Davalı ... vekili, dava konusu ile Aydın Büyükşehir Belediyesi Başkanlığının ilgisinin olmadığını, davacının belediye personeli olmadığını, diğer davalı ...l A.Ş. personeli olduğunu, sözleşmesinin ...l A.Ş. tarafından feshedildiğini, husumet yönünden davanın reddinin gerektiğini, belirterek davanın reddini savunmuştur.
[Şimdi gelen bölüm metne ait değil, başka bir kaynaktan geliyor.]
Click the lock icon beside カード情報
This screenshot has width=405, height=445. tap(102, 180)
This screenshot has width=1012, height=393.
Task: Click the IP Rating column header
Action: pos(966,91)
İlk Derece Mahkemesi Kararının Özeti:
İlk Derece Mahkemesince, davacının iş akdinin feshinin geçersizliğine ve işe iadesine karar verilmiş ancak feshin sendikal nedenle yapıldığı iddiasının davacı tarafından ispatlanamadığından sendikal tazminata hükmedilmemiştir.
İstinaf Başvurusu:
İlk Derece Mahkemesinin kararına karşı, taraf vekilleri istinaf başvurusunda bulunmuştur.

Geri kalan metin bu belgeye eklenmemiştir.